# WHAT IS BEING ASKED
Pick out every line in the entries below that contains the word "height", matching case exactly, and copy each one.
==== EXERCISE DATA ====
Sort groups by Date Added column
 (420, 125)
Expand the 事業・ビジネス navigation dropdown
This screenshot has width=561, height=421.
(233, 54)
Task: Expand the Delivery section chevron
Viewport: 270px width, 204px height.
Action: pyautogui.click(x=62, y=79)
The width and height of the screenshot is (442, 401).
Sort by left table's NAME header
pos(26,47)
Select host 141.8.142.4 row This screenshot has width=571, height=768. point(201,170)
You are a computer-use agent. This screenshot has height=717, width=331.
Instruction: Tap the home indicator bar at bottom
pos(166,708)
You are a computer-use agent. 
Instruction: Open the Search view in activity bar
====
# ANSWER FOR THE TASK
This screenshot has width=561, height=421.
Viewport: 270px width, 204px height.
The width and height of the screenshot is (442, 401).
Select host 141.8.142.4 row This screenshot has width=571, height=768. point(201,170)
You are a computer-use agent. This screenshot has height=717, width=331.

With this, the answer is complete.